** What this task involves **
Leaving out all pictures, transcribe exactly the lines between the line with "Task: Click Uložit všechny události save icon" and the last line of the records below, both included.

***** Records for processing

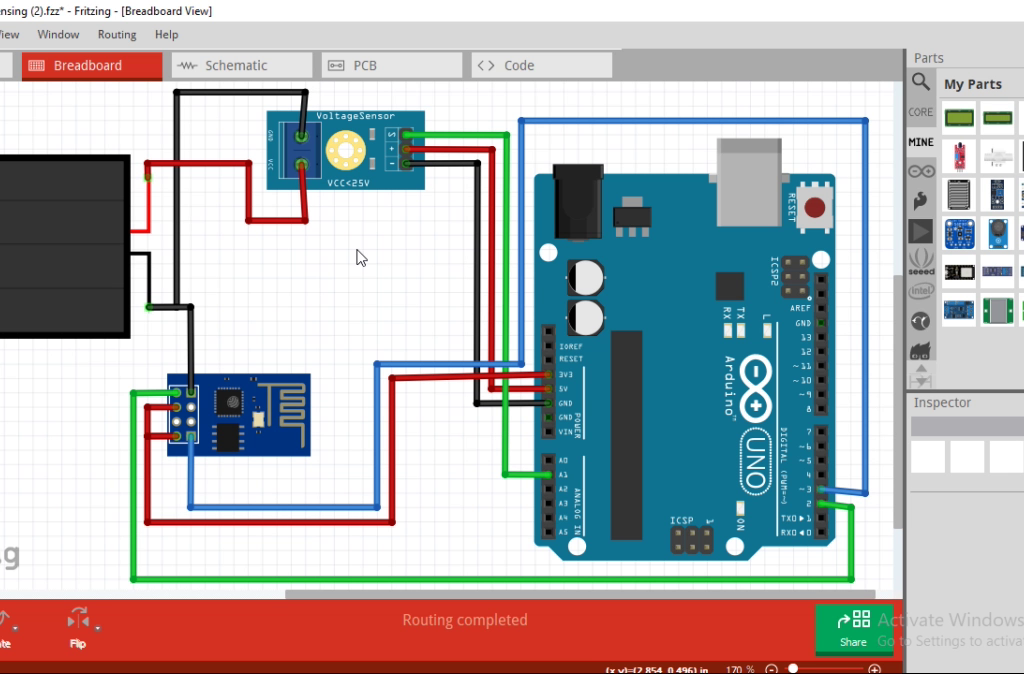Zoom out using the minus zoom control

coord(771,668)
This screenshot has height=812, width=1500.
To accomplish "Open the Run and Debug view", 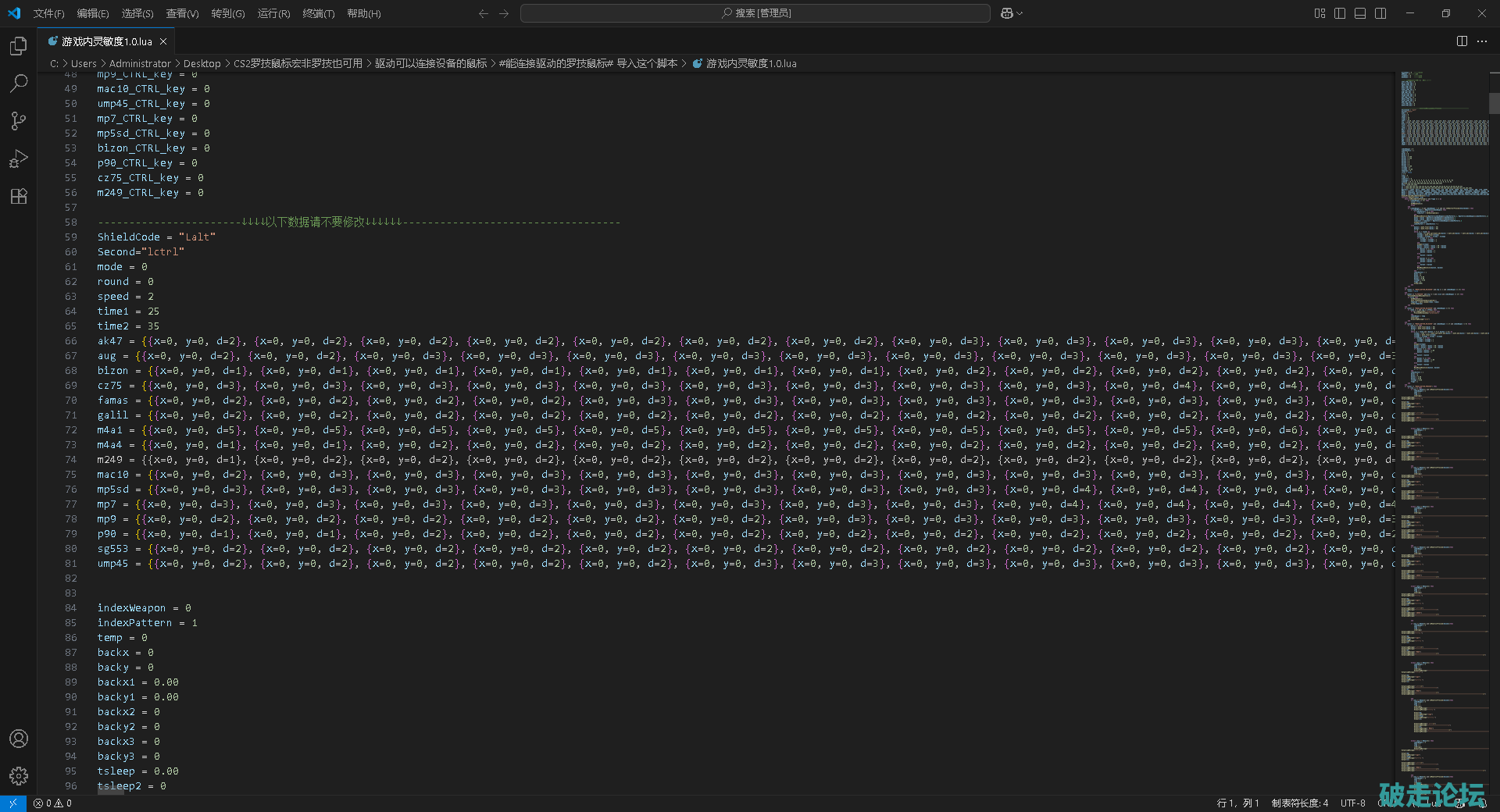I will click(x=19, y=158).
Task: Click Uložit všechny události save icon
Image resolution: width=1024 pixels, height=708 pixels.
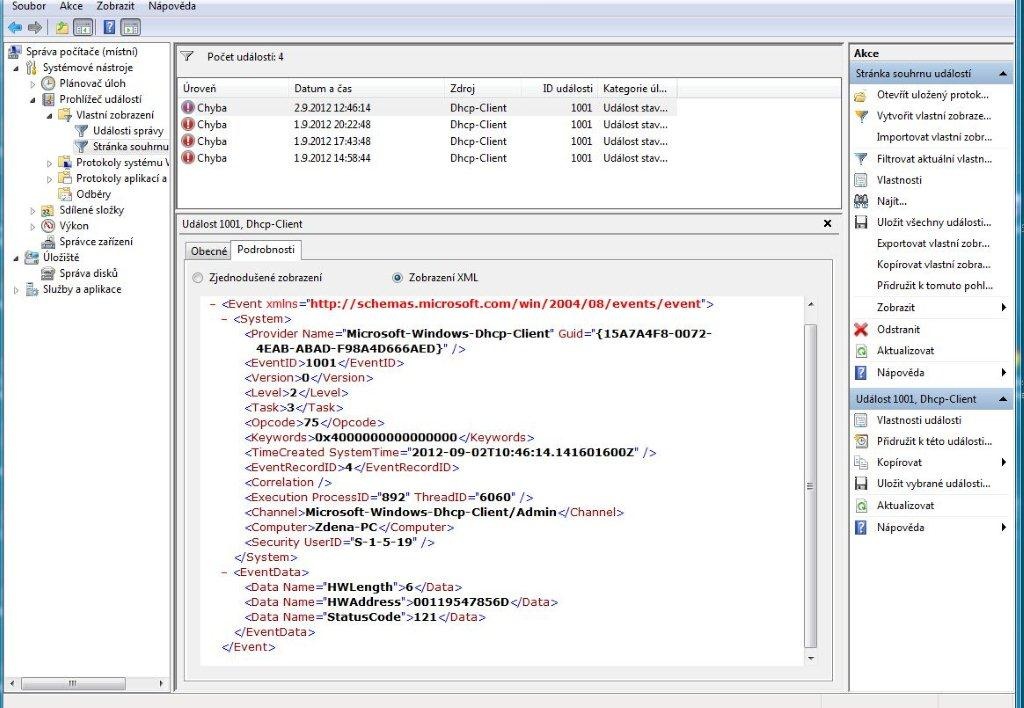Action: coord(860,222)
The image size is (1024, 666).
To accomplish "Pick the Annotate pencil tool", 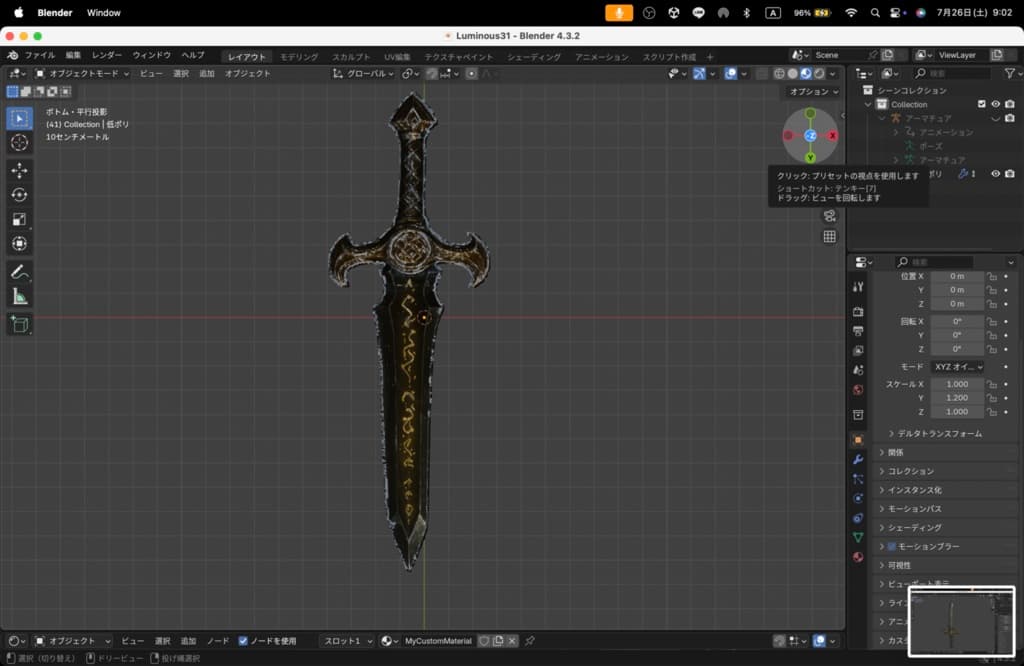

**********

** Answer space **
Task: Click Uložit všechny události save icon
Image resolution: width=1024 pixels, height=708 pixels.
Action: coord(860,222)
The image size is (1024, 666).
To accomplish "Pick the Annotate pencil tool", 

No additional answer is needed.